_Stored data:_
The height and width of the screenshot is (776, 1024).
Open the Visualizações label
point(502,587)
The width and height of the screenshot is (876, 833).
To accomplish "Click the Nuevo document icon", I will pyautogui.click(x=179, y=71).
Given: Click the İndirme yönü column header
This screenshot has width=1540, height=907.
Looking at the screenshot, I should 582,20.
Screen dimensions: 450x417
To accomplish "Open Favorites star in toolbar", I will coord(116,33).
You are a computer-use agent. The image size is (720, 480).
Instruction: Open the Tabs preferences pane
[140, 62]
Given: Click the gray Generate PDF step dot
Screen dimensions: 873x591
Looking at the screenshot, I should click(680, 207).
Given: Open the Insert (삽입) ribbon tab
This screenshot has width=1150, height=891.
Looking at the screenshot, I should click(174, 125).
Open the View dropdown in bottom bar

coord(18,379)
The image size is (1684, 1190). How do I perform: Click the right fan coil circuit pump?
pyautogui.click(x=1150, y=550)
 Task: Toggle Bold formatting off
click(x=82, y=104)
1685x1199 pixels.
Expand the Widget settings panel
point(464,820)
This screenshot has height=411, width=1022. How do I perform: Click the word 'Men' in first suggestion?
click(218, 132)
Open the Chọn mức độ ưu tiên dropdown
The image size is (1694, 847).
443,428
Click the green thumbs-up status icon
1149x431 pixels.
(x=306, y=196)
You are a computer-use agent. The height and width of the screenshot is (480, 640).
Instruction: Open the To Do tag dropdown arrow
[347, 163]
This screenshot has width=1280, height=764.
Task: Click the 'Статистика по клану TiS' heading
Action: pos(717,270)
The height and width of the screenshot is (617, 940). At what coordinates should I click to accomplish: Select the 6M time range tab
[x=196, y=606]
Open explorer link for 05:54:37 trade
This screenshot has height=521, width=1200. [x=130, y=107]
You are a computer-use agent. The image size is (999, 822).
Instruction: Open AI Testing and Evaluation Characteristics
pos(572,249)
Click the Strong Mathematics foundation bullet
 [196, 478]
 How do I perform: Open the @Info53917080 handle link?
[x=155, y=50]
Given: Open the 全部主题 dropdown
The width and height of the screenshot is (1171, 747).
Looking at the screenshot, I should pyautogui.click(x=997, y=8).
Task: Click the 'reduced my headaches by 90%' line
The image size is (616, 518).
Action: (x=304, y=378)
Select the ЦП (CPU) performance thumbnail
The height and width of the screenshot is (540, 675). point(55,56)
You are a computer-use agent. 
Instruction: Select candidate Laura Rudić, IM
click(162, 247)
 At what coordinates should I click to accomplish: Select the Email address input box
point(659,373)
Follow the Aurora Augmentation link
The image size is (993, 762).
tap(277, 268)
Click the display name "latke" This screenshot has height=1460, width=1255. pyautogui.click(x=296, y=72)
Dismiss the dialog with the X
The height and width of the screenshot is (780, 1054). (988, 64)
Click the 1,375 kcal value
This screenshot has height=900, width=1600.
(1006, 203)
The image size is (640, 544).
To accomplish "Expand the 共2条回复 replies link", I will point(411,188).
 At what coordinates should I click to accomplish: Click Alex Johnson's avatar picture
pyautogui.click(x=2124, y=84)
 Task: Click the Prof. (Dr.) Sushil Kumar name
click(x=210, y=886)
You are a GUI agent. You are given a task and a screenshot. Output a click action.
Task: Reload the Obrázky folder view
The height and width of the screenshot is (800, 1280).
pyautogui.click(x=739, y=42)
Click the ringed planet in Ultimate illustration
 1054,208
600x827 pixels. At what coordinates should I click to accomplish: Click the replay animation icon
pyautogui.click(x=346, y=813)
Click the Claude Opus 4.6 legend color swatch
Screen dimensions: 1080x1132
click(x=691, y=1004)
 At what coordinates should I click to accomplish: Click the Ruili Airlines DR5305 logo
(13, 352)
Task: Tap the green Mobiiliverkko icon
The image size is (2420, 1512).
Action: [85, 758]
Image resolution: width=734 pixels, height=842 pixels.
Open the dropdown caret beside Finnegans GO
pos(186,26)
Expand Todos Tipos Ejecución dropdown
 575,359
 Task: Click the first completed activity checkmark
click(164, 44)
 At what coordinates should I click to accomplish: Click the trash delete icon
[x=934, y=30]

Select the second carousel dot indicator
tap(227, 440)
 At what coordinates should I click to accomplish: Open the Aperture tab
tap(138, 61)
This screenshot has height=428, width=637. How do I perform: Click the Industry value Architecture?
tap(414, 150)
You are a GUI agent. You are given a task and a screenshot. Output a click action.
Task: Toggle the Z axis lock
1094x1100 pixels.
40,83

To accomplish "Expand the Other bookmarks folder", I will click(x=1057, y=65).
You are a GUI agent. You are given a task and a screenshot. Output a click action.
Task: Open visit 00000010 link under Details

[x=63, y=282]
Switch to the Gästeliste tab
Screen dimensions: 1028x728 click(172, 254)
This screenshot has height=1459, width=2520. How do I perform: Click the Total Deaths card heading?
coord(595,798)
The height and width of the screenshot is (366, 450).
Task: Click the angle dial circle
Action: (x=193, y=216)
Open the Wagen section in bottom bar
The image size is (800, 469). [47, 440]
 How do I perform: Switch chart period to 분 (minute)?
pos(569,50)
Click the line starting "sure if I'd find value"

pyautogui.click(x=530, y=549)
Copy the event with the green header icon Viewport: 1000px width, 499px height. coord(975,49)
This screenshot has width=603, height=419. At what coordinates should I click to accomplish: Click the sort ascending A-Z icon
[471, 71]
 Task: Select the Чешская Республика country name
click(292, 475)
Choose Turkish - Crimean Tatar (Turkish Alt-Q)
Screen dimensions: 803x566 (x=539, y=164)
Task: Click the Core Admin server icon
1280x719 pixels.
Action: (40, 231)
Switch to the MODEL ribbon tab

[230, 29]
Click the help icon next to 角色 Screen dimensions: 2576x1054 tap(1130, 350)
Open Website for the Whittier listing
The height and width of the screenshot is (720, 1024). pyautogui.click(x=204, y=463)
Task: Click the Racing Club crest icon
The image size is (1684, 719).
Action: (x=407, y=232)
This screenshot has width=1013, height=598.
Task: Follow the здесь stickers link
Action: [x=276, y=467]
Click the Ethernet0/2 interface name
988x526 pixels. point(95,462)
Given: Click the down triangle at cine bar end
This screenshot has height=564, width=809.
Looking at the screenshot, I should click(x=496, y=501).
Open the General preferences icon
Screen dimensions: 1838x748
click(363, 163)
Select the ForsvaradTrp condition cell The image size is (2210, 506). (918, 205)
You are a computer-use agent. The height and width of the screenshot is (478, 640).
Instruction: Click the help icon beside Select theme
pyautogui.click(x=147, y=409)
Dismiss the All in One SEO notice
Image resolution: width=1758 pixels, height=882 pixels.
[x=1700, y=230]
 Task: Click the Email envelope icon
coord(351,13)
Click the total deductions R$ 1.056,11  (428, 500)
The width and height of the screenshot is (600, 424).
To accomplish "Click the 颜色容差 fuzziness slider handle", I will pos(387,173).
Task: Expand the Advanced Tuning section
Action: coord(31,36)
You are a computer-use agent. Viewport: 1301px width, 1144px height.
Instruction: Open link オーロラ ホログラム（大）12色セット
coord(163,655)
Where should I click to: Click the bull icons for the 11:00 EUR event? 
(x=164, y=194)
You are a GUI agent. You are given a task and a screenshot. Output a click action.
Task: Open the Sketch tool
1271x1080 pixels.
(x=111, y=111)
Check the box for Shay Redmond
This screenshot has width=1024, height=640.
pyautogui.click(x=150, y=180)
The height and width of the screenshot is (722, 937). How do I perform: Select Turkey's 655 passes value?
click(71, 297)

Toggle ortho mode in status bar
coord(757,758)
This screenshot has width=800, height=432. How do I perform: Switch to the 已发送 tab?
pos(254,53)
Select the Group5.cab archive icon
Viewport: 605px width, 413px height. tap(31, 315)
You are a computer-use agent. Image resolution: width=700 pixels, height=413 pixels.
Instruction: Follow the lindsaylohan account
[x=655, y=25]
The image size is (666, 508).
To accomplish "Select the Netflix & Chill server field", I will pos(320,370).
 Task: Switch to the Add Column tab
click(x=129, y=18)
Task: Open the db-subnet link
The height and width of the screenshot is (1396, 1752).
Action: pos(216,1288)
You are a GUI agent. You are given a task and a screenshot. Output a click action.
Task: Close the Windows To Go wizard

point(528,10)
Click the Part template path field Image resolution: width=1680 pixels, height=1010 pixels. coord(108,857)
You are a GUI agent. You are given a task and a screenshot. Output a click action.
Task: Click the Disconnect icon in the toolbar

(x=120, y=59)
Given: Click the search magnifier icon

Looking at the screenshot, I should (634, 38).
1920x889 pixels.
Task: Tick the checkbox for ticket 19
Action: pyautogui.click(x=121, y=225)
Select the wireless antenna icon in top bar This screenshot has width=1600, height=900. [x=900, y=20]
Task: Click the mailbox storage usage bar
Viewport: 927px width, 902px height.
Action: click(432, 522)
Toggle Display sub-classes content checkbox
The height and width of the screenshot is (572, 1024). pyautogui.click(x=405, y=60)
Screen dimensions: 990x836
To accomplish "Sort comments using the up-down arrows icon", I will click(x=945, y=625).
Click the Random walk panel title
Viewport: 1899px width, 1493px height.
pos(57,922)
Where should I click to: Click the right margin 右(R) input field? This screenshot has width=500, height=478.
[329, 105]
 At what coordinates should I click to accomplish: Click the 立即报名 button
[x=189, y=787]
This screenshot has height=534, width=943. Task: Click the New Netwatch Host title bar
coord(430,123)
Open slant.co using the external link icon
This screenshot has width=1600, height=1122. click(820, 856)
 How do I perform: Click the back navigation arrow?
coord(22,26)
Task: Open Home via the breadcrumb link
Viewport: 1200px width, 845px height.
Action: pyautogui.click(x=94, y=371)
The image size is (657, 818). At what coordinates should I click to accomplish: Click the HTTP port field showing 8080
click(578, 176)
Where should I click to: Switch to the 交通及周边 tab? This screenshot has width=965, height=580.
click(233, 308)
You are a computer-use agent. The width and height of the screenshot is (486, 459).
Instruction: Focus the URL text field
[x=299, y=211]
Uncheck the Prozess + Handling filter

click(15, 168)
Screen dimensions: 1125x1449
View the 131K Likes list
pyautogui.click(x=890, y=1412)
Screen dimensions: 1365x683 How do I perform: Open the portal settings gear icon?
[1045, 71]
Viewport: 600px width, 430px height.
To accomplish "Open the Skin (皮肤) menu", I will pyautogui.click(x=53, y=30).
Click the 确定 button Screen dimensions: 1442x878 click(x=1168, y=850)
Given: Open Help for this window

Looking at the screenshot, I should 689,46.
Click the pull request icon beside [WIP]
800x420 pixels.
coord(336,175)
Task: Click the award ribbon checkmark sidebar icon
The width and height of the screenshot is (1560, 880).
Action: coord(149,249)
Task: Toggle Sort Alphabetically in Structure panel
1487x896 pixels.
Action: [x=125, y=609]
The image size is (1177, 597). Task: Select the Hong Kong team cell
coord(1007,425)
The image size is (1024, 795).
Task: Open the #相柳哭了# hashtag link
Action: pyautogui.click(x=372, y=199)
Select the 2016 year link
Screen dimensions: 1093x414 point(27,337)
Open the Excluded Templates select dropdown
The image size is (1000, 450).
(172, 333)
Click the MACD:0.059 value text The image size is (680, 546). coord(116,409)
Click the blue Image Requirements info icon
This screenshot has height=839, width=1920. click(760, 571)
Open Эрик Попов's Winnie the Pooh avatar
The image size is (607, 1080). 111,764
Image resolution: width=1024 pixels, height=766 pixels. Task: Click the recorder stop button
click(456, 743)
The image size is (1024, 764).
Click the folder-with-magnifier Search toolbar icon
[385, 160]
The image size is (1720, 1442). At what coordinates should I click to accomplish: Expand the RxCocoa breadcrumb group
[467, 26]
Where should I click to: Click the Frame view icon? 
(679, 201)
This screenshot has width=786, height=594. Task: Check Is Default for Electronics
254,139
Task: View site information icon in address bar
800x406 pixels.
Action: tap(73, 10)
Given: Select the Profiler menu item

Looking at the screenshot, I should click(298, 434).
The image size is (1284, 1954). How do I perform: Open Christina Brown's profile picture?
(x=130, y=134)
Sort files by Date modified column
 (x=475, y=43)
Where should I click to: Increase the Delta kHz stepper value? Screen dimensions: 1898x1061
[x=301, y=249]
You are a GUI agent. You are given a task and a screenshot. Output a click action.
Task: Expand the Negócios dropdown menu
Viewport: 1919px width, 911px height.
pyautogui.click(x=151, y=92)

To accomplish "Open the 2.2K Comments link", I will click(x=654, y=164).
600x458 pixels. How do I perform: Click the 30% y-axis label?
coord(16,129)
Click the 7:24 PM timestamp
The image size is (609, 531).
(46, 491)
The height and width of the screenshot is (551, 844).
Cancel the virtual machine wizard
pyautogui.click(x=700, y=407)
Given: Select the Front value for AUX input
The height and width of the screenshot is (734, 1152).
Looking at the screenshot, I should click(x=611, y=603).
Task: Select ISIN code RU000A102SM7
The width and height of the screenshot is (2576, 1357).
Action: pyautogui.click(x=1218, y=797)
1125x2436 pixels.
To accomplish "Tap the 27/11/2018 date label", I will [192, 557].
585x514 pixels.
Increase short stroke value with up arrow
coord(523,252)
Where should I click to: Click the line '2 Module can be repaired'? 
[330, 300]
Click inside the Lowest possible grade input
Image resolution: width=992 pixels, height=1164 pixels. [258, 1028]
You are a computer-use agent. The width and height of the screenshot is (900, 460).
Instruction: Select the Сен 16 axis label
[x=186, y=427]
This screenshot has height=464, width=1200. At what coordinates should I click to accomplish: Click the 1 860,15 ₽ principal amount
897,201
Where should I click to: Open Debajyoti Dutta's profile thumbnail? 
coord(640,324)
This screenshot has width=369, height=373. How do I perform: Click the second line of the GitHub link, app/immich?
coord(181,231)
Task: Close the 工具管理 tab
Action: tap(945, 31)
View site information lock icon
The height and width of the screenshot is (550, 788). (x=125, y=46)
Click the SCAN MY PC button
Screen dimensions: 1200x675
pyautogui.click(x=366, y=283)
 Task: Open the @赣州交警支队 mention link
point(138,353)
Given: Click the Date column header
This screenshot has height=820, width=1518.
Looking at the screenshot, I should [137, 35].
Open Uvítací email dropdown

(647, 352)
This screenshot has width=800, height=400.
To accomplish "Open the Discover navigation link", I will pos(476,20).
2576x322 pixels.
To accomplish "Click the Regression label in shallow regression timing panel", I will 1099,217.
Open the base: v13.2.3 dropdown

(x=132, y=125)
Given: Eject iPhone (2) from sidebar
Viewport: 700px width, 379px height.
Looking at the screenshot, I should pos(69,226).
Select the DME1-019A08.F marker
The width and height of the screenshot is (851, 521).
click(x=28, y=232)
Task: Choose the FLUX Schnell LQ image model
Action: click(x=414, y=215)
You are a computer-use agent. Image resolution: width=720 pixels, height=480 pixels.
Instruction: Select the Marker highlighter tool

_What the exercise asks:_ Copy all the lines above that hold the string "computer".

_Answer below:_
You are a computer-use agent. The image size is (720, 480).
You are a computer-use agent. The height and width of the screenshot is (480, 640).
You are a computer-use agent. The image size is (999, 822).
You are a computer-use agent. 
You are a computer-use agent. The height and width of the screenshot is (478, 640).
You are a computer-use agent. Viewport: 1301px width, 1144px height.
You are a computer-use agent. Image resolution: width=700 pixels, height=413 pixels.
You are a computer-use agent. The width and height of the screenshot is (486, 459).
You are a computer-use agent. The width and height of the screenshot is (900, 460).
You are a computer-use agent. Image resolution: width=720 pixels, height=480 pixels.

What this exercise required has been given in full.